For the first time in the 600(or so)-year history of Michelangelo's masterpiece, Pope Francis has decided to rent out the Sistine Chapel for an $8000-per-head concert organized by Porsche. What makes this unprecedented action even more 'interesting' is the fact that The Vatican - in all its omnipotent wisdom - also made an announcement that it will be limiting the number of vistors (read 'common folk') allowed inside the chapel and as IBTimes reports, demanding vistors must be silent and cannot take photographs. So much for Pope Francis' "poor Church of the poor."
Pope Francis has revealed that the Vatican will rent out the Sistine Chapel for a corporate event for the first
time in its 600-year history.
Porsche will hire the revered chapel, which is covered in Michelangelo's stunning frescoes, and put on a private concert for 40 lucky – and high paying – guests.

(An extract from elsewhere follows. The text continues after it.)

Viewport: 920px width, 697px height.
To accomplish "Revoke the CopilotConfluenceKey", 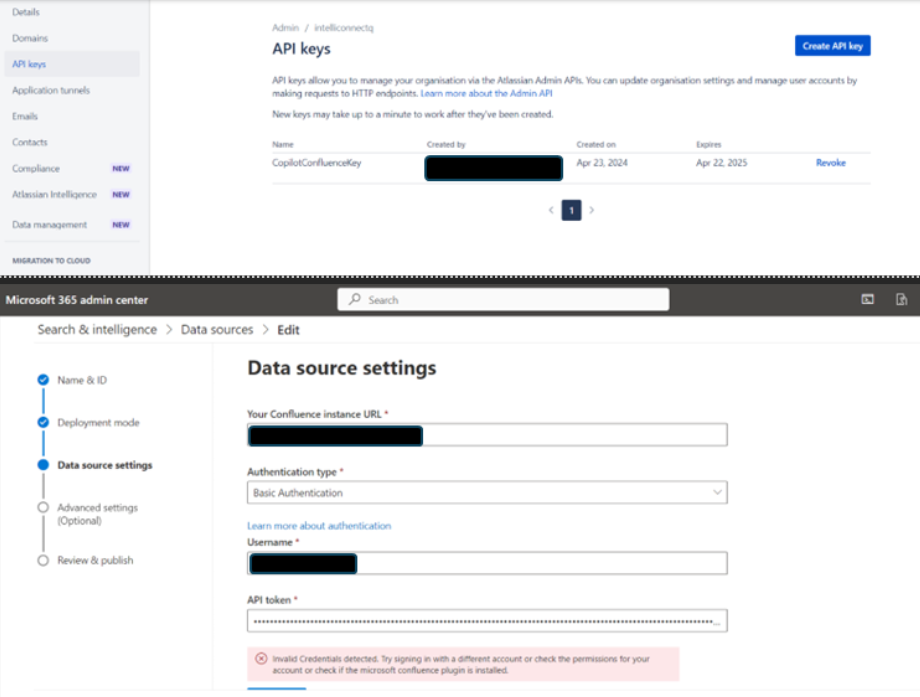I will tap(831, 160).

The concert, which takes place on Saturday, will be one stop on an exclusive tour of Rome organised by the car brand.
The Vatican has not divulged how much it will earn from the event, but the five-day tour of Italy's capital, arranged by the Porsche Travel Club, costs up to €5,000 a head, meaning an overall intake of €200,000, reported The Telegraph.
The concert will be performed by a choir from the Accademia di Santa Cecilia in Rome, which traces its origins back to the 16th century. Participants will then sit down to a meal in the midst of the Vatican Museum, "surrounded by masterpieces by world-famous artists such as Michelangelo and Raphael".

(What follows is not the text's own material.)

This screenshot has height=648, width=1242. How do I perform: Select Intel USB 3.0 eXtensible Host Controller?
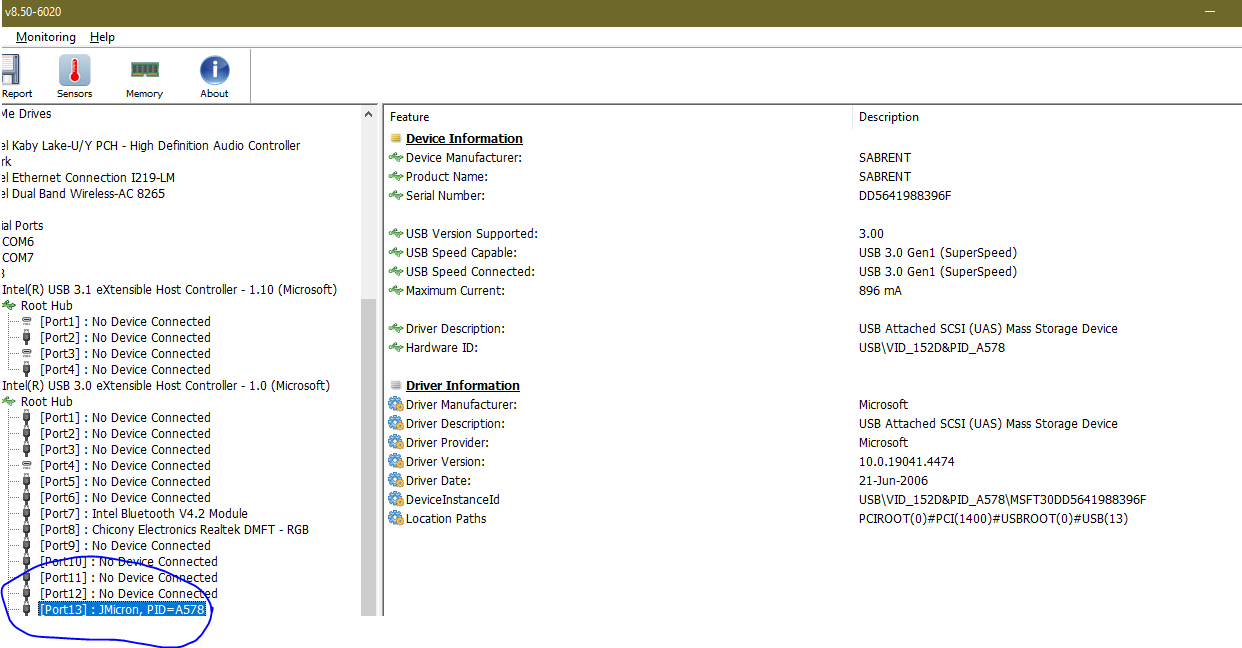(x=165, y=386)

"It's a one-off event and a once-in-a-lifetime opportunity," a spokeswoman for the Porsche Travel Club told The Telegraph. "It will be the highlight of the trip."
Proceeds from the event will go to charities working with the poor and homeless.
But the unprecedented news has been accompanied by an announcement that the Vatican will limit the number of visitors allowed inside the chapel, where visitors must be silent and cannot take photographs, to six million a year, amid fears that the frescoes are being damaged by the breath and sweat of so many tourists.
The Sistine Chapel receives 25,000 visitors a day and its primary function is to be the site of the Papal conclave, the process by which a new Pope is selected.